Patients with psoriasis often have more than one comorbidity, which may or may not complicate their treatment plan. During the session “Management of Immunosuppressants and Biologics in Patients With Chronic Viral Infections Such as Hepatitis B & C,” Erin Amerson, MD, discussed what dermatologists need to know about prescribing and managing biologics in patients with immune-mediated inflammatory diseases and hepatitis B (HBV) or hepatitis C (HCV).

HBV is a serious health concern. Its sequelae include fulminant liver failure, cirrhosis, hepatocellular carcinoma, and extrahepatic manifestations. Most patients who have HBV acquire it in the perinatal period, either developing chronic HBV (HBsAg+) or occult/resolved infection (HBsAg-). Testing can be confusing since the markers are dynamic and there are more than one option, including:

  • Core antibody HBcAb, which detects infection (both active or prior)
  • Surface antigen HBsAg, which detects active infection
  • Surface antibody HBsAb, which detects vaccination if the results show core antibody or resolved infection
  • HBV DNA by PCR, which can detect the level of viral replication

Therefore, with the number of tests, it is helpful to understand the five different clinical scenarios for HBV:

  • Vaccinated/immune: HBsAb+, HBsAg-, HBcAb-
  • Chronic infection; HBsAb-, HBsAg+, HBcAb+
  • Past infection “occult”: HBsAb-, HBsAg-, HBcAb+
  • Past infection “resolved”: HBsAb+, HBsAg-, HBcAb+
  • Never infected/no vaccination: HBsAb-, HBsAg-, HBcAb-

“True or false: there are clear evidence-based guidelines for choosing a biologic and lab monitoring in HBV-infected patients?” asked Dr Amerson. The answer is false. Patients with HBV and HCV are often excluded from clinical trials, so data on the efficacy of biologics in this patient group are lacking despite good evidence out of Taiwan.

For patients who have a past infection, Dr Amerson shared a proposed adapted treatment algorithm from a review of hepatology guidelines. For biologic agents and drugs with a moderate risk of immunosuppression (eg, TNF, IL-12/IL-23, or IL-17 inhibitors), dermatologists should either (1) start an antiviral prophylaxis and monitor HBV DNA every 3 months or (2) monitor HBsAg, liver function, HBV DNA every 1 to 3 months; in either option, if reactivation is detected, then the patient should be referred to hepatology.
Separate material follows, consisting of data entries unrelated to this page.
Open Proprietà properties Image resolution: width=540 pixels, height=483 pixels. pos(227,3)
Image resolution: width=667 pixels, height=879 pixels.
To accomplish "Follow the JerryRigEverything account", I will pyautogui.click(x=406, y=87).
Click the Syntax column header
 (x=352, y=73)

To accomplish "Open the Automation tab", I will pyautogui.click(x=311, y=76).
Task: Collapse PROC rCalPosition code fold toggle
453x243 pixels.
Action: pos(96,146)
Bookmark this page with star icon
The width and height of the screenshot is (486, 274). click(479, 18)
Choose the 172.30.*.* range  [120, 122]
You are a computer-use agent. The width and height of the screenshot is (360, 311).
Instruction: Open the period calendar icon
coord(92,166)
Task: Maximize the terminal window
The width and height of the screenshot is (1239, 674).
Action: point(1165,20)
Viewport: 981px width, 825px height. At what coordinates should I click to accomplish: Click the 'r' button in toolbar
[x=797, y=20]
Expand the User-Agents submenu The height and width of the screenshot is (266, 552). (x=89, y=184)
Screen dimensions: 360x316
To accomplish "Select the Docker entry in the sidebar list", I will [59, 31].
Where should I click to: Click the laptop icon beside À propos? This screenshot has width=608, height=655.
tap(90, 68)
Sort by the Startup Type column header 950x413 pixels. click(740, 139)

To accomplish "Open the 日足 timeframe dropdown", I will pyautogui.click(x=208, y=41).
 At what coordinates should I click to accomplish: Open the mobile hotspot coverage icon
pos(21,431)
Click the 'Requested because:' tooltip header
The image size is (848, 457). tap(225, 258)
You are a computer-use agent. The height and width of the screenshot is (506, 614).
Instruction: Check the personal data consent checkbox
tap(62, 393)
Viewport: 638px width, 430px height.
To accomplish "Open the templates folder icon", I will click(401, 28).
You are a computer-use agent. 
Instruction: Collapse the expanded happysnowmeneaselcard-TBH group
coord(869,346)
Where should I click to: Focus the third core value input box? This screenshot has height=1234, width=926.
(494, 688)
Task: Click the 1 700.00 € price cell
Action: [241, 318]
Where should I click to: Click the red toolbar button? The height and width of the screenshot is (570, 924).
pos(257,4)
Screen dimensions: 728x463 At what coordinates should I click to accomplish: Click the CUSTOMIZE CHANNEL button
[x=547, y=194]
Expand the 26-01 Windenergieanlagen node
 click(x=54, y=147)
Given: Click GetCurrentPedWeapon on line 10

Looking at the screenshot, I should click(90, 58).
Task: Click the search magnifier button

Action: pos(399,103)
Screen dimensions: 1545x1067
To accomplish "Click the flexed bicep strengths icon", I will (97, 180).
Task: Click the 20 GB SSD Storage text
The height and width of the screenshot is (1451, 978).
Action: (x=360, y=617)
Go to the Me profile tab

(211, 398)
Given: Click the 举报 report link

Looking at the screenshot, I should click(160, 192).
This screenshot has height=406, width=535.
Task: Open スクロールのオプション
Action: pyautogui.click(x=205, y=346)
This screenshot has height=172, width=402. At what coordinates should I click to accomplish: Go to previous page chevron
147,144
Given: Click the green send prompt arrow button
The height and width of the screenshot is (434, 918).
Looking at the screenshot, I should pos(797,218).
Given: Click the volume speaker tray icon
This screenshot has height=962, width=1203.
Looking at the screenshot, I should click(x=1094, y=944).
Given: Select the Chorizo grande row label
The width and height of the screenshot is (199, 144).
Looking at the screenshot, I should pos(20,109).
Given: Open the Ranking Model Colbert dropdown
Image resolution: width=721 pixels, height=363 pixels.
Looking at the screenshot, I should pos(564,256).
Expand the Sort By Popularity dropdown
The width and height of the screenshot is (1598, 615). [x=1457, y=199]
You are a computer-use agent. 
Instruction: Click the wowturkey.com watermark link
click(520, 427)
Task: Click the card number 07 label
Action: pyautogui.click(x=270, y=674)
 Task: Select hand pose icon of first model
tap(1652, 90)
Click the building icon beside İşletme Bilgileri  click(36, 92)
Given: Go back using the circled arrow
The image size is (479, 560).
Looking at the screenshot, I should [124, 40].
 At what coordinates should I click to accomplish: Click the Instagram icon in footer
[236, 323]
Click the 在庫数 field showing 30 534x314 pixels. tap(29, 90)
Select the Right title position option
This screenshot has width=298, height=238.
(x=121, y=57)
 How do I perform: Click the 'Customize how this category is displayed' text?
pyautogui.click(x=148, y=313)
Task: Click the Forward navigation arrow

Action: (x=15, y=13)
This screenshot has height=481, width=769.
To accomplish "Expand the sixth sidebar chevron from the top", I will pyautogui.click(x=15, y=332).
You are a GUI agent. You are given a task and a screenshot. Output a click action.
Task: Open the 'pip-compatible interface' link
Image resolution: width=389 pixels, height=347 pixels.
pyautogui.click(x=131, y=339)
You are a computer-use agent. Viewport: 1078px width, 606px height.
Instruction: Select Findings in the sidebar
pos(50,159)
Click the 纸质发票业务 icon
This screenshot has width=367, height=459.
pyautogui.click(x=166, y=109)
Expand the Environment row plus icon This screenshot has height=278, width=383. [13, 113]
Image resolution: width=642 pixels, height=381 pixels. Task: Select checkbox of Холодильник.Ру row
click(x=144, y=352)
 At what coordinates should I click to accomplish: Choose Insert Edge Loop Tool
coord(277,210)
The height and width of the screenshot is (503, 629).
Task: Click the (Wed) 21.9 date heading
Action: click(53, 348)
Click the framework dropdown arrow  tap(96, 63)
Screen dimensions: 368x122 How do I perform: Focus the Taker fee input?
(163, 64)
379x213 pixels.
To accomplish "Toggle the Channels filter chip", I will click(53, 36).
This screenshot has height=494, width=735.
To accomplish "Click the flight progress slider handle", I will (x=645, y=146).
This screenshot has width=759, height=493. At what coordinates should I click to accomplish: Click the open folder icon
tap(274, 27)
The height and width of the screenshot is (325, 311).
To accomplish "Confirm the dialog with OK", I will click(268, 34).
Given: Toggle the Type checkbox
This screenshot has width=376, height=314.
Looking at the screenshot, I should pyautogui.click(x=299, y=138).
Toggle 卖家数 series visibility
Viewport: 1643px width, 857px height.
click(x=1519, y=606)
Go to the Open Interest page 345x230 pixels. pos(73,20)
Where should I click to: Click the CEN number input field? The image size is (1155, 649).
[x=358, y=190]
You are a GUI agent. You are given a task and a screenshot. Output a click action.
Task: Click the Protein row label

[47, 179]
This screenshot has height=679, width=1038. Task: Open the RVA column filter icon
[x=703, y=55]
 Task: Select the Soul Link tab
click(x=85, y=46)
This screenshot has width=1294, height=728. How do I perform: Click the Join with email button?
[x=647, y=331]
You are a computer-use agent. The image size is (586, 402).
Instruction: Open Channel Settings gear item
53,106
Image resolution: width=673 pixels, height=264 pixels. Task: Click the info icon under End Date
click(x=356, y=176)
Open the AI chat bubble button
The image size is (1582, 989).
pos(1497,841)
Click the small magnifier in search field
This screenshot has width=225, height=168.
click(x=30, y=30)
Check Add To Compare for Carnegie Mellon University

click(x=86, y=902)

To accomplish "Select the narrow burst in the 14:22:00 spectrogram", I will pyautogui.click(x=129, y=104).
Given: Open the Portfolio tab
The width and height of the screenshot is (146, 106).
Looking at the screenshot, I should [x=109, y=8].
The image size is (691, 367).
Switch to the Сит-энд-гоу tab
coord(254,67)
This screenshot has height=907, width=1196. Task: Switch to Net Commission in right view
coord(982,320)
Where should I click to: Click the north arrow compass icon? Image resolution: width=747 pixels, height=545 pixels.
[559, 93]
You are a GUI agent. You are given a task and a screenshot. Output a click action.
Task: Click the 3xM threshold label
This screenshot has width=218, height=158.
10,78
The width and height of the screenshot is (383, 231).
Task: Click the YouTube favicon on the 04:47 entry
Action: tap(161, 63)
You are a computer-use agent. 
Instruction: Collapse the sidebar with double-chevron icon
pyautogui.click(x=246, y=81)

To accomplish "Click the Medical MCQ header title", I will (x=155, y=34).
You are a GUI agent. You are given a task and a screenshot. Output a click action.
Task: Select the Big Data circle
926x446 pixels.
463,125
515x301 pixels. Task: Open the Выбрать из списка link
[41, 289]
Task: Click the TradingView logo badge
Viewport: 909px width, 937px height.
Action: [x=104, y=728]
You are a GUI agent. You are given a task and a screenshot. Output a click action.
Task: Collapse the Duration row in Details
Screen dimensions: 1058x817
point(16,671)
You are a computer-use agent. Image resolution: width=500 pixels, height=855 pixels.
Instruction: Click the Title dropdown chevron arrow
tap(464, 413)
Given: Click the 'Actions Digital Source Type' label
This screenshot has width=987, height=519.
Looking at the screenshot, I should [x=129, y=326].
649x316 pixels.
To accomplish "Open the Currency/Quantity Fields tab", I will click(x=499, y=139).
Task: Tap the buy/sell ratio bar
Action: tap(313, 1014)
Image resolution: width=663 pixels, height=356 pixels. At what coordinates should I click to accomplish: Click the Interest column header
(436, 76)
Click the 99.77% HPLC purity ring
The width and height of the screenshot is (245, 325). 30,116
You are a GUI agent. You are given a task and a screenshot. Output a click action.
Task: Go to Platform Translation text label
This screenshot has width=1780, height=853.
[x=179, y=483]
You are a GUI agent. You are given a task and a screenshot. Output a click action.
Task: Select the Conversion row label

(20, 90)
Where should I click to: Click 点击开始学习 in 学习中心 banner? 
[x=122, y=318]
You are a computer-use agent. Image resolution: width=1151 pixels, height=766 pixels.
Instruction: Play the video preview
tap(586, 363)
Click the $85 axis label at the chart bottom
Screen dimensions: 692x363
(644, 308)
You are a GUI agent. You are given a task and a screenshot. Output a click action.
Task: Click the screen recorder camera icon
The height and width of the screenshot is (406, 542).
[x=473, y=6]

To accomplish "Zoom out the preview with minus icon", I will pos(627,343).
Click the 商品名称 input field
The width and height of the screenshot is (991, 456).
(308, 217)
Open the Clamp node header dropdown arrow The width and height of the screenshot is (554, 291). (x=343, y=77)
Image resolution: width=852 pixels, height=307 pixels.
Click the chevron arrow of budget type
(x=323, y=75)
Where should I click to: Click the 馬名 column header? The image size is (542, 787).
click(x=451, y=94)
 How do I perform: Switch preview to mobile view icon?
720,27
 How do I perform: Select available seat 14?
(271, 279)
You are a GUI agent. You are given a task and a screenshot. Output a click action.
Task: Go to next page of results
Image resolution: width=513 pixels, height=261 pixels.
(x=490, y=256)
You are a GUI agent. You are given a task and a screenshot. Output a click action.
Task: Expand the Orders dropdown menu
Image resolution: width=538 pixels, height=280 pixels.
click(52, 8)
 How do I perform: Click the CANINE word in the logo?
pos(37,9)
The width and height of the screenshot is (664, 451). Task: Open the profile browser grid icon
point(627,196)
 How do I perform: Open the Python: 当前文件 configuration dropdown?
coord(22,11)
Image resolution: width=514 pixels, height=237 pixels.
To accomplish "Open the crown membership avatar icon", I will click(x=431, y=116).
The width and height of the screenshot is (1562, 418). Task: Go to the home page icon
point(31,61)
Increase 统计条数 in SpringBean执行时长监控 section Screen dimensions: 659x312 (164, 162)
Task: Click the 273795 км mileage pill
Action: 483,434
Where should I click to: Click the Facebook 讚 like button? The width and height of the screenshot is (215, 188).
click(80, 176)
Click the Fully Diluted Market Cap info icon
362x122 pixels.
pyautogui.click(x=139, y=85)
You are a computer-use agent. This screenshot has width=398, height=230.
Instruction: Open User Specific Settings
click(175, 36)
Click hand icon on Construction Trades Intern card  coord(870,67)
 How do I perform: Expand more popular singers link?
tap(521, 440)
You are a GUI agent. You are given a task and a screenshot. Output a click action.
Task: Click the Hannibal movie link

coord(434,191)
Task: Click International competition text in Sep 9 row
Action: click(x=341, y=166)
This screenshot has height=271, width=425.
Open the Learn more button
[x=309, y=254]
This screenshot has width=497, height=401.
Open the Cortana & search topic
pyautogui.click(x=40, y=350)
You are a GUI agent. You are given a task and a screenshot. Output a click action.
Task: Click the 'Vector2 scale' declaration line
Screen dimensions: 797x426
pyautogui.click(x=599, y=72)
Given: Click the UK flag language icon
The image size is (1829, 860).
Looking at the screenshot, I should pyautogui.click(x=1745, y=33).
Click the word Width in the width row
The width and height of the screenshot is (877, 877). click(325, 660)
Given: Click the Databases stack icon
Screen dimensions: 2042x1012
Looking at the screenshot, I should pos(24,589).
In high-risk immunosuppressants (eg, rituximab or >20mg of prednisone per day for longer than 1 month), dermatologists should automatically refer to hepatology, begin antiviral prophylaxis, and monitor HBV DNA every 3 months. Following withdrawal of the immunosuppressant, patients should continue their antiviral prophylaxis and have routine laboratory monitoring for 12 months after reconstitution.

For patients with a chronic HBV infection, Dr Amerson shared another proposed treatment algorithm. These patients should be referred to hepatology and be tested for HBV DNA, HBeAb, HBeAg, HDV, HCV, and HIV. Whether the agent is considered moderate or high risk, patients with chronic HBV infection should be started on antiviral prophylaxis and monitor HBV DNA every 3 months.

The risk of reactivation without antiviral prophylaxis in chronic infection is thought to be up to 60% with high-risk therapies and up to 62% in moderate-risk therapies based on Taiwanese literature.

Similarly to HBV, HCV causes hepatologic disease. However, HCV and biologics are less of a concern than its double-stranded counterpart. The risk of reactivation on biologics is very low overall, except for rituximab, which is slightly higher than other options. Dermatologists should test for HCV prior to initiating treatment, and if positive, refer for treatment with one of the excellent options available for HCV. —Lauren Mateja

Reference
Amerson EH. Management of immunosuppressants and biologics in patients with chronic viral infections such as hepatitis B & C. Presented at: American Academy of Dermatology Virtual Meeting Experience 2021; April 23-25, 2021; virtual.